[WORK INSTRUCTIONS] The lines from the one containing "Click into the Title input field" through the end of the entries are what to output; reproduce them exactly and add nothing.

(Pixel coordinate grounding data)

-*-*-

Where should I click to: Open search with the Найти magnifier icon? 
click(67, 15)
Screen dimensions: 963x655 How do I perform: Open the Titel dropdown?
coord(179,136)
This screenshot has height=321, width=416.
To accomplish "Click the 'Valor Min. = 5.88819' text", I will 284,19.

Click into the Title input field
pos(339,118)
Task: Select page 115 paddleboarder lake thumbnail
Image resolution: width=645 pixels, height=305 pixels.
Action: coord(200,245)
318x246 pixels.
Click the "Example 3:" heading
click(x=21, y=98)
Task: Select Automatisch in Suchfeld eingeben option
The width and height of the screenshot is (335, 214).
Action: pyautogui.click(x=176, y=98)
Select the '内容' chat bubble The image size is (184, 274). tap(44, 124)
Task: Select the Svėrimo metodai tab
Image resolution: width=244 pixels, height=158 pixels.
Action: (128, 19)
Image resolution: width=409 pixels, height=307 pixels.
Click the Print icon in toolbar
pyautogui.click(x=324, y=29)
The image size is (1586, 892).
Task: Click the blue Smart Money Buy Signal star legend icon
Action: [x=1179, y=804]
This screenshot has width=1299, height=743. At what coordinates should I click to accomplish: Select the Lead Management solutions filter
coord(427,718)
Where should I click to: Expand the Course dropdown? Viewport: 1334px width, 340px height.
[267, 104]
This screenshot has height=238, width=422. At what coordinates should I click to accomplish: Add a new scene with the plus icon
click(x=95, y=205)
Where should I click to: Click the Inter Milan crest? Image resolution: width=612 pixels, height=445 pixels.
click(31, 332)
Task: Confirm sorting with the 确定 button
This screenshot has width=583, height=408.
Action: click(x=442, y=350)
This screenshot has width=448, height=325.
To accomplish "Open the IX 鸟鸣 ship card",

-*-*-

[EXPECTED OUTPUT]
Click into the Title input field
pos(339,118)
Task: Select page 115 paddleboarder lake thumbnail
Image resolution: width=645 pixels, height=305 pixels.
Action: coord(200,245)
318x246 pixels.
Click the "Example 3:" heading
click(x=21, y=98)
Task: Select Automatisch in Suchfeld eingeben option
The width and height of the screenshot is (335, 214).
Action: pyautogui.click(x=176, y=98)
Select the '内容' chat bubble The image size is (184, 274). tap(44, 124)
Task: Select the Svėrimo metodai tab
Image resolution: width=244 pixels, height=158 pixels.
Action: (128, 19)
Image resolution: width=409 pixels, height=307 pixels.
Click the Print icon in toolbar
pyautogui.click(x=324, y=29)
The image size is (1586, 892).
Task: Click the blue Smart Money Buy Signal star legend icon
Action: [x=1179, y=804]
This screenshot has width=1299, height=743. At what coordinates should I click to accomplish: Select the Lead Management solutions filter
coord(427,718)
Where should I click to: Expand the Course dropdown? Viewport: 1334px width, 340px height.
[267, 104]
This screenshot has height=238, width=422. At what coordinates should I click to accomplish: Add a new scene with the plus icon
click(x=95, y=205)
Where should I click to: Click the Inter Milan crest? Image resolution: width=612 pixels, height=445 pixels.
click(31, 332)
Task: Confirm sorting with the 确定 button
This screenshot has width=583, height=408.
Action: click(x=442, y=350)
This screenshot has width=448, height=325.
To accomplish "Open the IX 鸟鸣 ship card",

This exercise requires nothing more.